FRANKFURT (Reuters) - Germany’s second-biggest lender Commerzbank AG (CBKG.DE) is considering cutting back its fixed income and currencies (FIC) business in London as it adjusts to declining demand, two sources familiar with the matter said.
The bank plans to shift around half of its roughly 250 FIC staff in London - who have already seen a headcount reduction of about 20 percent this year - to Frankfurt, said two sources who declined to be named because they are not authorized to speak to the media.
Like all investment banks, the bank is suffering from sluggish demand for products in areas such as interest rate hedging and forex hedging, as interest rates linger at historic lows and market volatility remains subdued.
“An exact number has not yet been decided,” one of the sources said, adding that between 40 and 60 percent of London FIC staff may be affected. “Many London-based employees will not want to move to Frankfurt and (will) likely leave the company.”
Commerzbank declined to comment on any possible job cuts but said no change in services for clients was under consideration.

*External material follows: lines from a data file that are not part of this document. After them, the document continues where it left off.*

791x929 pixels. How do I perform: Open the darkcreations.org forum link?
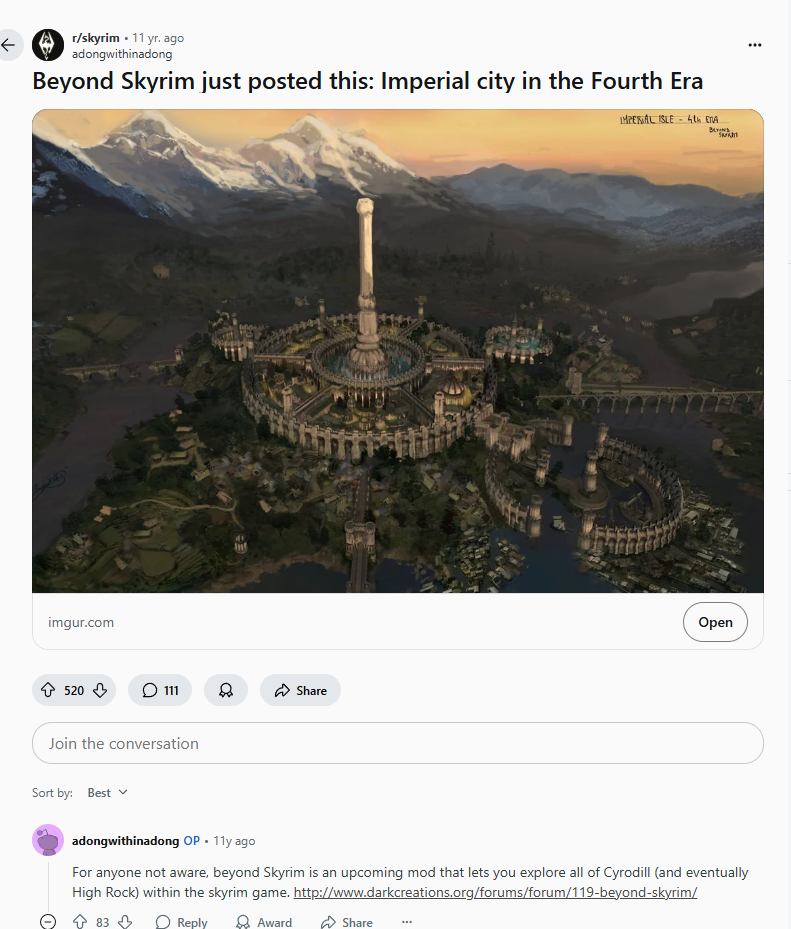pyautogui.click(x=495, y=892)
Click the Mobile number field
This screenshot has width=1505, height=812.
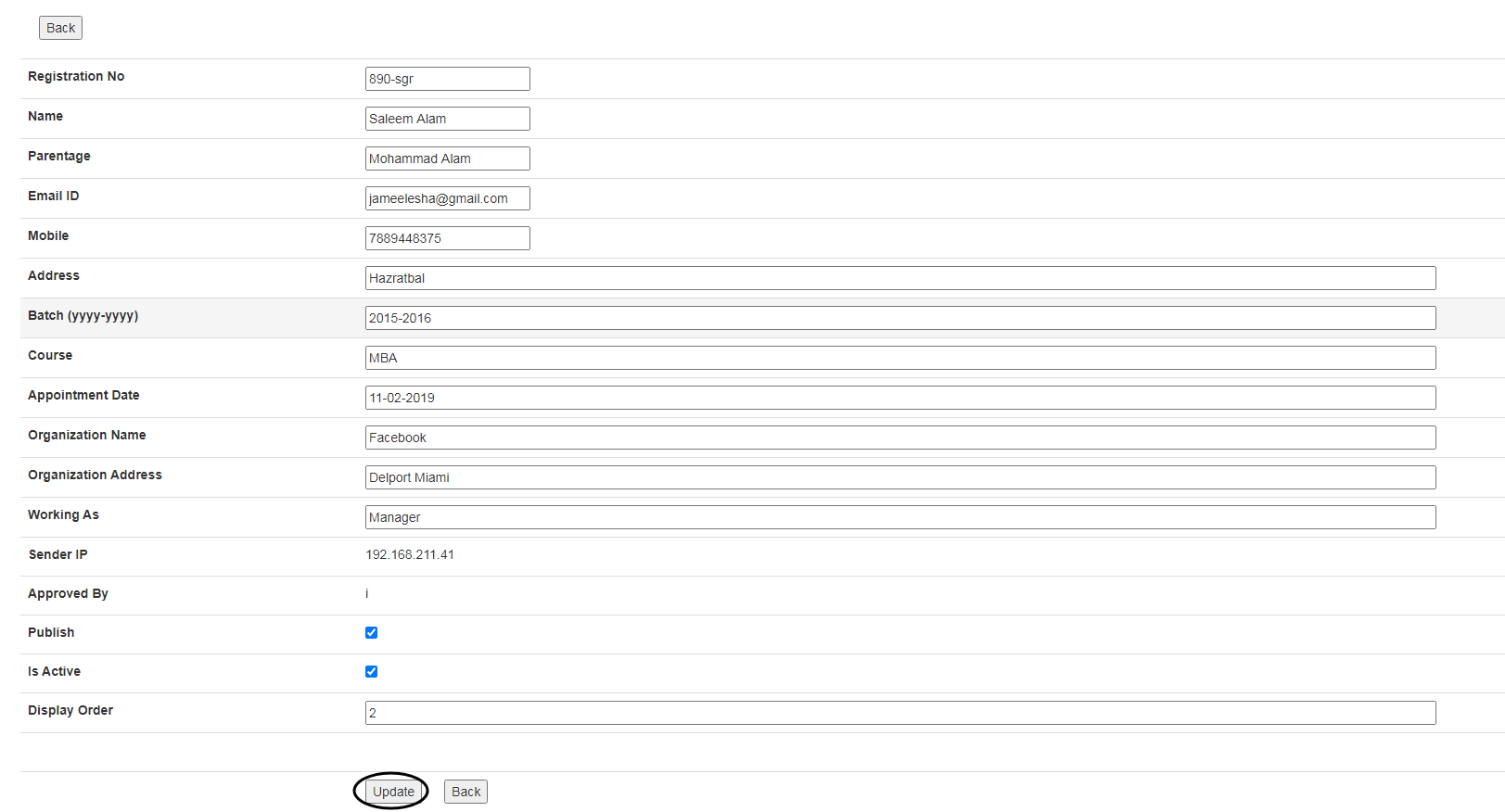(x=447, y=238)
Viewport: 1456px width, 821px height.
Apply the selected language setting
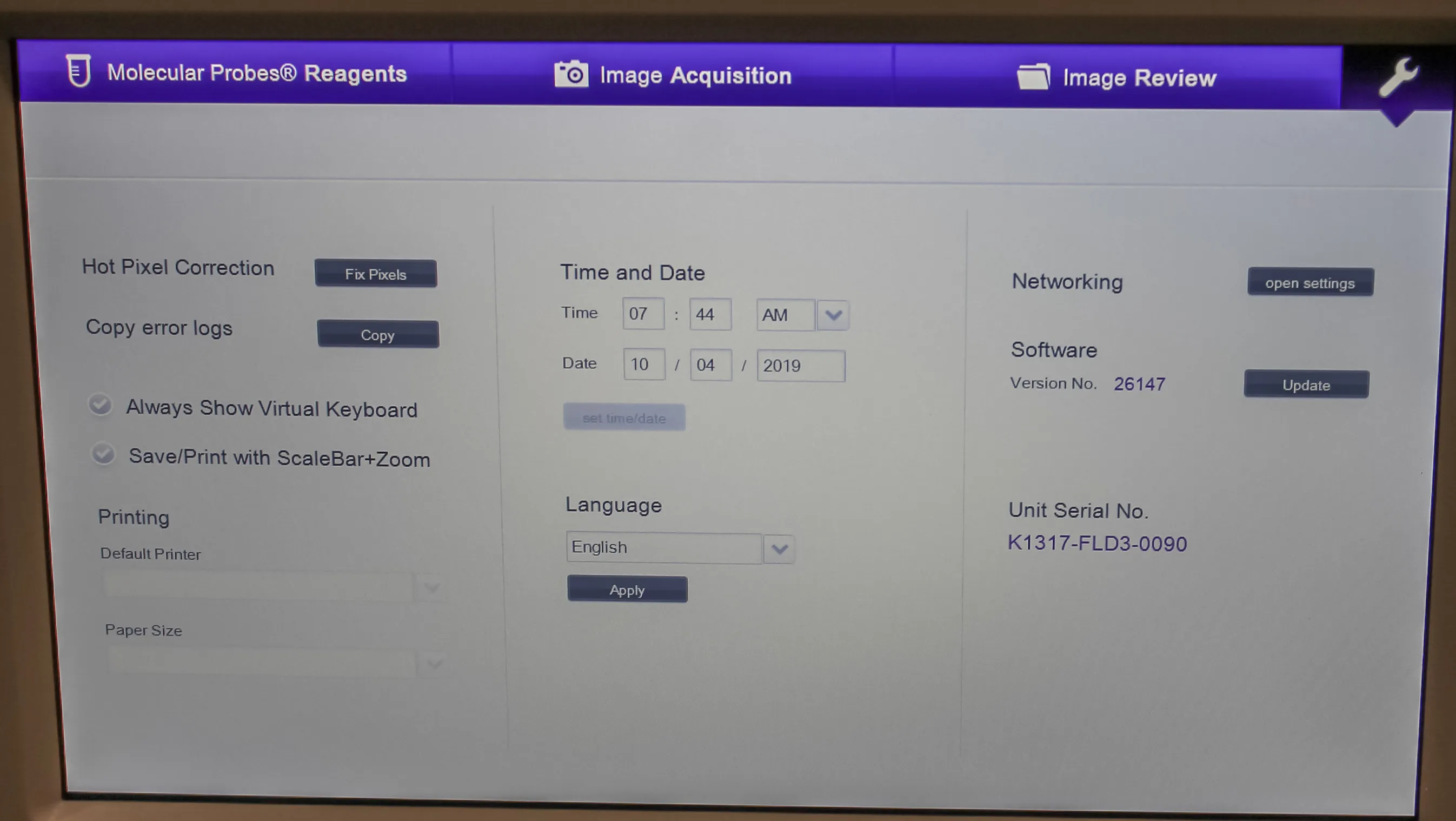pyautogui.click(x=626, y=589)
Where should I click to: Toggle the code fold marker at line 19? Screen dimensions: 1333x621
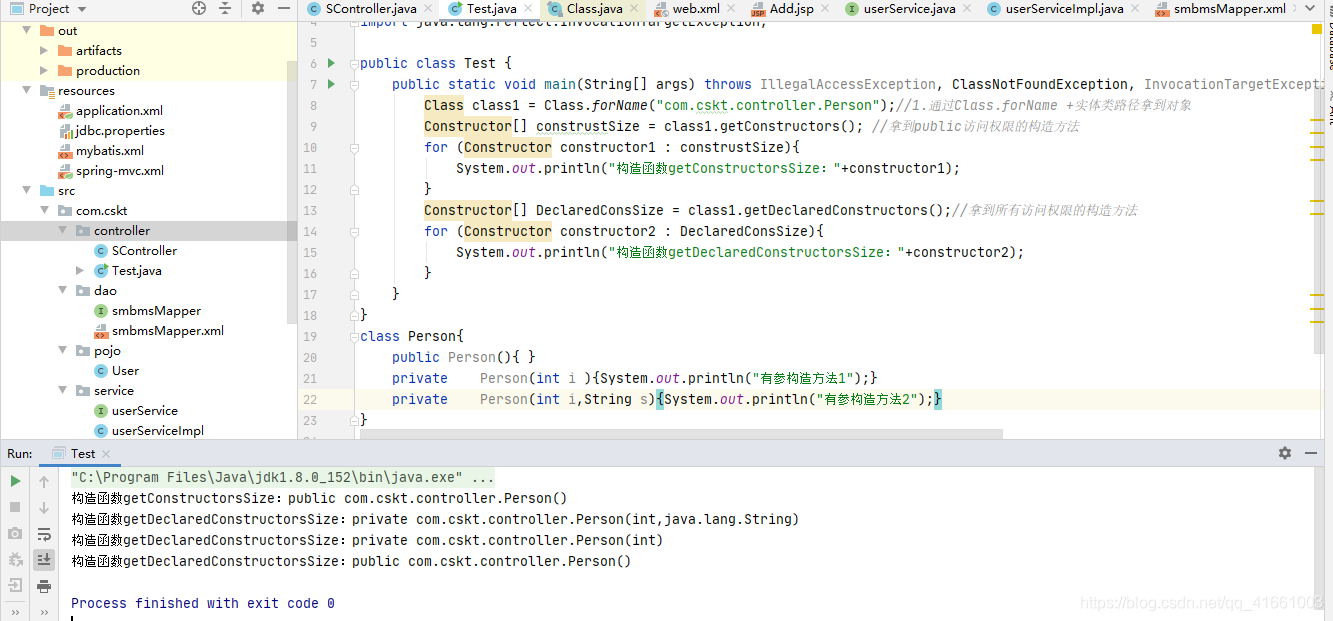point(356,336)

“London remains key to Commerzbank’s international operations and the investment bank’s offering to clients remains unchanged across all asset classes,” a spokeswoman said in a written statement.
After completing a takeover of rival Dresdner Bank in 2009, Commerzbank slashed investment banking staff and has seen its headcount in that area hover around 1,800 since.
The bank aims to maintain a division that can meet the needs of German industry, its main client base, without incurring the costs and risks carried by bigger rivals.
Commerzbank competes primarily with Deutsche Bank AG (DBKGn.DE), Germany’s largest lender and Europe’s self-described “last man standing” in global investment banking.
Commerzbank, which received an 18 billion euro ($23 billion) government bailout in 2009, has sold underperforming assets and slashed its balance sheet in preparation for a health check of the sector, run by the European Central Bank (ECB) and due to be published later this month.
Although the bank’s chief executive Martin Blessing has won praise for leading an ambitious turnaround plan, Commerzbank is still one of the few European banks tipped by some analysts to fall short of the capital demands set in the ECB test.
Commerzbank’s investment banking division, of which FIC is part, saw revenue slip to 505 million euros last year from 639 million in 2010.
Separately, Commerzbank is cutting between 60 and 70 FIC staff at its Frankfurt home base, a “fine tuning” that is not part of group-wide cost-cutting measures, the people familiar with the process said.
In July, sources familiar with Commerzbank said the lender was widening the scope of its cost-cutting program and planned to shed more than 450 jobs on top of the 5,200 already announced.